Once you've seen Aaron Paul play Jesse Pinkman, it's hard not to expect a lot from him on any screen, big or small.
Playing a custom car builder who's sent to prison after being framed for manslaughter and is hell-bent on revenge upon his release, does he give us a lot in his new movie, the action thriller Need for Speed? Like a Breaking Bad, fantasize-about-wood-working-then-strangle-your-captor-with-a-chain-style performance?
So you long as you don't mind a few bumps in the road, it at least sounds as if there's enjoyment to be derived from the film, which is inspired by the video game series of the same name and costars Dakota Johnson, Dominic Cooper, Michael Keaton (welcome back to movies, sir), Imogen Poots and Kid Cudi.

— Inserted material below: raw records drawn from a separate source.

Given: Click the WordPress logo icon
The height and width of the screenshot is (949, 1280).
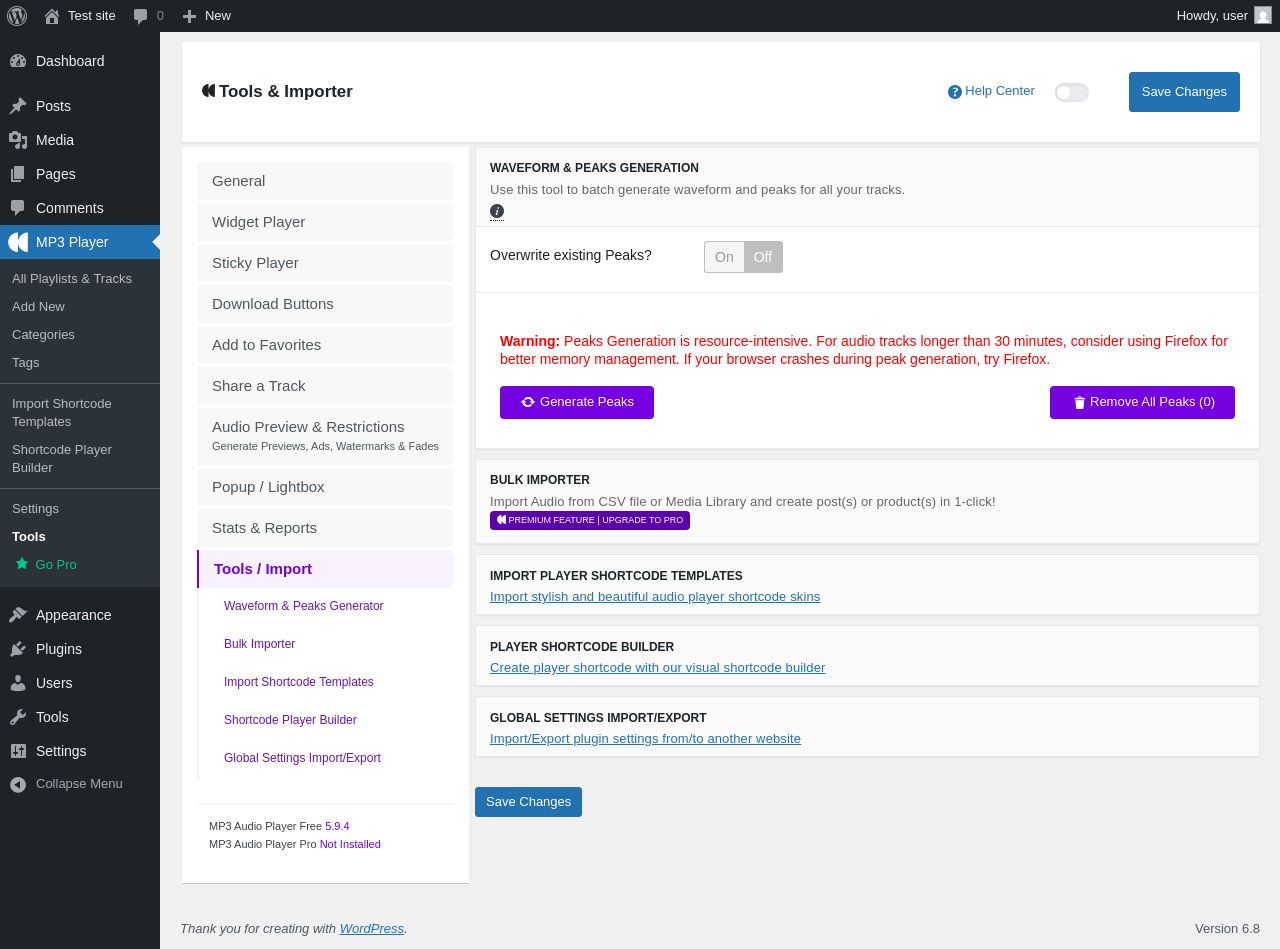Looking at the screenshot, I should (17, 16).
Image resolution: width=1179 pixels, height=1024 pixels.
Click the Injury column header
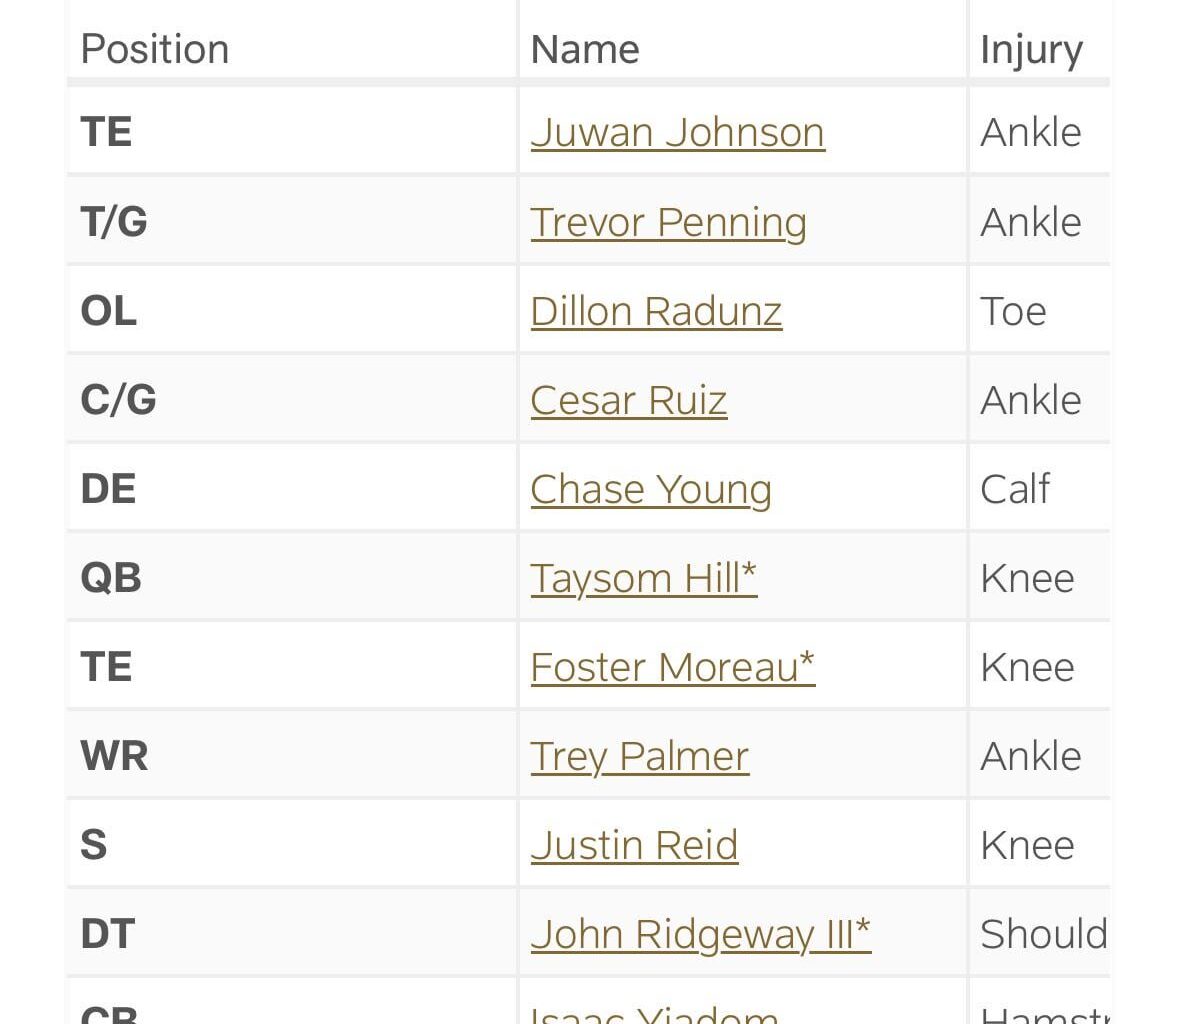click(x=1031, y=48)
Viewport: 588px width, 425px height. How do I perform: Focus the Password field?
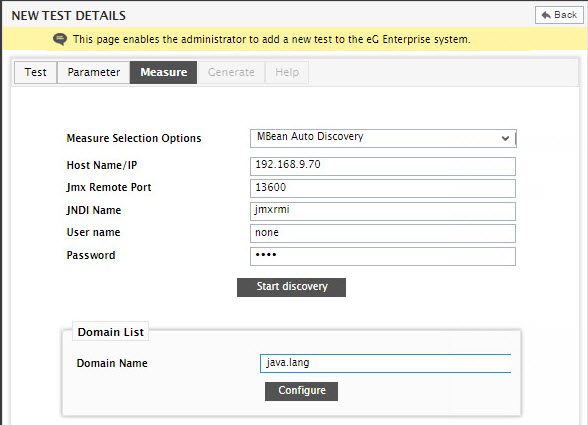tap(383, 256)
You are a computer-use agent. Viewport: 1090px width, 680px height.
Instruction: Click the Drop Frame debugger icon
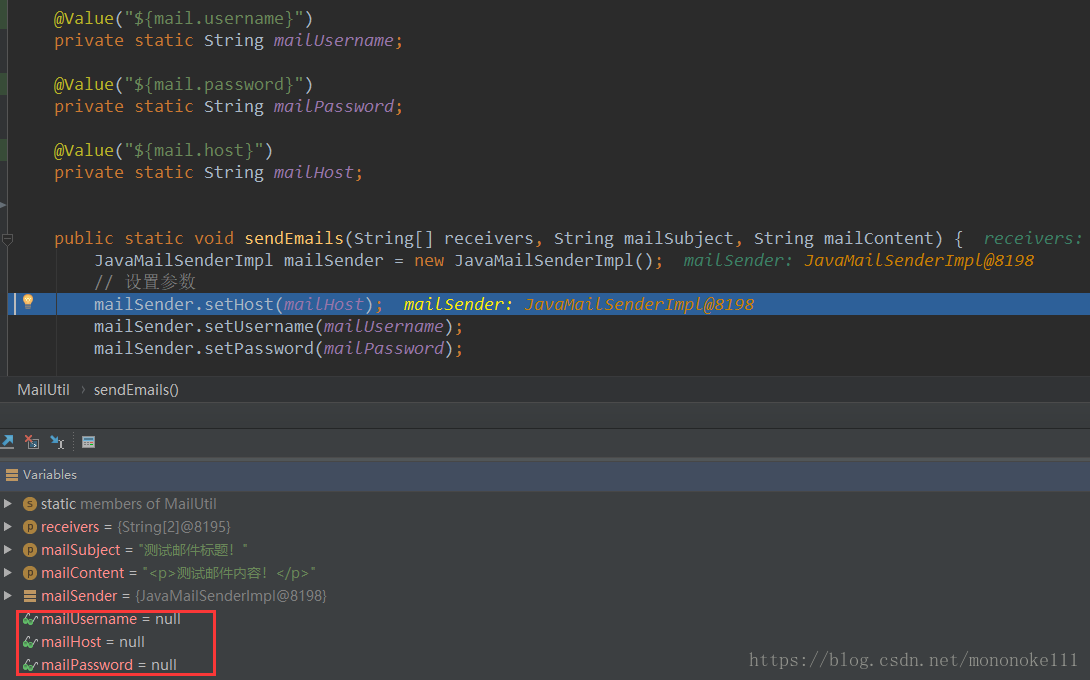pos(32,441)
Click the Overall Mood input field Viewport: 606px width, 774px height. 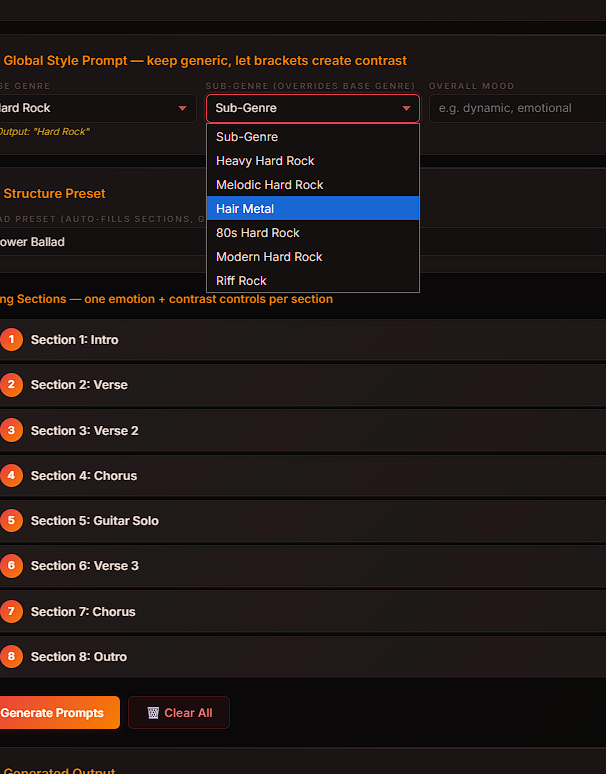pos(515,108)
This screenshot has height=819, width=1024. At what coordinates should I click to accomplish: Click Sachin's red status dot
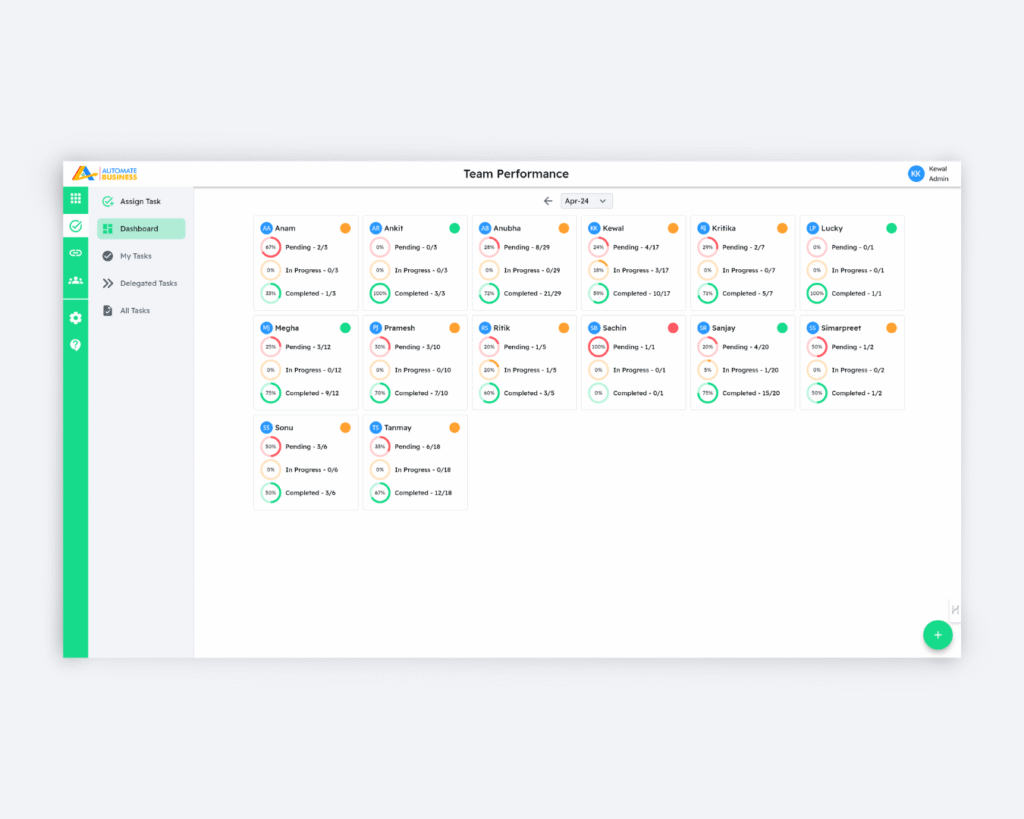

And then some reviews make Need for Speed sound like a real heap. Here's a sampling of what the critics are saying:
• The New York Times A.O. Scott calls it "an energetic, unpretentious B movie" with driving scenes that are "fun to watch. In the end it's "dumb and loud and sometimes technically impressive, which means that it is successful on its own terms." Shout-out to the Fast & Furious franchise, which Scott calls "much stronger and more imaginative." (And his is hardly the only review to invoke the F&F movies.)
• Eddie Makuch on Game Spot doles out the praise and disses equally, noting that the movie is funny, has fantastic action and is a car lover's dream—but also that Keaton is underused, the plot is a throwaway and Paul, sadly, doesn't deliver.
• Giving it two and a half stars, the Chicago Tribune's Michael Phillips calls the movie an "exuberantly stupid time-killer" (at least all the critics seem to be in agreement in the energy department), noting that "when the actors are in cars, the movie's fun." And Paul "has talent" but "comes off more 'serial killer in the making.'"
• "The fast cars are running from the cops. That's pretty much it," writes Chris Ziegler on The Verge.
• Writes the Los Angeles Times' Betsy Sharkey, who bluntly kicks off her review by stating that Need for Speed is no Fast & Furious: "No one is asking for actual logic in these films. Part of the fun is seeing how far from reality the freewheeling stunts can take it. But a sense of the absurdity of the absurd is most definitely required too."
• Then there's the AP's Jessica Herndon, who calls it "an unequivocal thrill that needs to be seen on the big screen," despite it's "clichéd elements."
• Scott Foundas of Variety deems Need for Speed a "mash note to the American muscle car" that "modest, diverting fun that should have at least a couple of good box office laps in it before Divergent and Captain America: The Winter Soldier muscle it off the track."
To put it bluntly.
Need for Speed heads into theaters Friday.